Through use of a nuclear reaction network , we have systematically varied reaction rates and groups of reaction rates to experimentally identify those that govern ^ { 44 } Ti abundance in core-collapse supernova nucleosynthesis .
We survey the nuclear-rate dependence by repeated calculations of the identical adiabatic expansion , with peak temperature and density chosen to be 5.5 \times 10 ^ { 9 } K and 10 ^ { 7 } g cm ^ { -3 } , respectively , to approximate the conditions in detailed supernova models .
We find that , for equal total numbers of neutrons and protons ( \eta =0 ) , ^ { 44 } Ti production is most sensitive to the following reaction rates : ^ { 44 } Ti ( \alpha , p ) ^ { 47 } V , \alpha ( 2 \alpha , \gamma ) ^ { 12 } C , ^ { 44 } Ti ( \alpha , \gamma ) ^ { 48 } Cr , ^ { 45 } V ( p , \gamma ) ^ { 46 } Cr .
We tabulate the most sensitive reactions in order of their importance to the ^ { 44 } Ti production near the standard values of currently accepted cross-sections , at both reduced reaction rate ( 0.01 \times ) and at increased reaction rate ( 100 \times ) relative to their standard values .
Although most reactions retain their importance for \eta > 0 , that of ^ { 45 } V ( p , \gamma ) ^ { 46 } Cr drops rapidly for \eta \geq 0.0004 .

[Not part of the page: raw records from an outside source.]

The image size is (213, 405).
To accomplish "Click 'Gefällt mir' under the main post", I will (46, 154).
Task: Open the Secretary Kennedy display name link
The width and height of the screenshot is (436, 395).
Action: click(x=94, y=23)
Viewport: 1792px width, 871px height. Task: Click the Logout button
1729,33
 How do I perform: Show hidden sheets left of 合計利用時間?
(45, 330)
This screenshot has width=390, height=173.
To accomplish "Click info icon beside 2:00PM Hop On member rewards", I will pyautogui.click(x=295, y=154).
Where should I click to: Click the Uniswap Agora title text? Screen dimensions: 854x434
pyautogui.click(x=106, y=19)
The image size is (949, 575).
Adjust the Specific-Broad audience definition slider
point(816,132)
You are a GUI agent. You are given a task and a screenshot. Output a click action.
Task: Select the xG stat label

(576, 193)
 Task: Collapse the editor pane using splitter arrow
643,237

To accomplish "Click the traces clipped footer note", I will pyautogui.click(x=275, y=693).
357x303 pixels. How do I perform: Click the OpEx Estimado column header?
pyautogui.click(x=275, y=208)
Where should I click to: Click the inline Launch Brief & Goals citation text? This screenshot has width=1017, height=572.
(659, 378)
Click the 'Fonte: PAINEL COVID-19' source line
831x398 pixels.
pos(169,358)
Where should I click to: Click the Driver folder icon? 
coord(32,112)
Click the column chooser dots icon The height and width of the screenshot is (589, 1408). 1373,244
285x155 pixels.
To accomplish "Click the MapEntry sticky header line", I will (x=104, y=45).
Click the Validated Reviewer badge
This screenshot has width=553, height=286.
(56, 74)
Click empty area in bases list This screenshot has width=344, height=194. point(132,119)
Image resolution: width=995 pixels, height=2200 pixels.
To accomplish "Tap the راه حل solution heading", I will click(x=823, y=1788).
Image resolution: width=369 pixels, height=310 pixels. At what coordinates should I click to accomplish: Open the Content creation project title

Other reactions assume greater significance at greater neutron excess : ^ { 12 } C ( \alpha , \gamma ) ^ { 16 } O , ^ { 40 } Ca ( \alpha , \gamma ) ^ { 44 } Ti , ^ { 27 } Al ( \alpha , n ) ^ { 30 } P , ^ { 30 } Si ( \alpha , n ) ^ { 33 } S. Because many of these rates are unknown experimentally , our results suggest the most important targets for future cross section measurements governing the value of this observable abundance .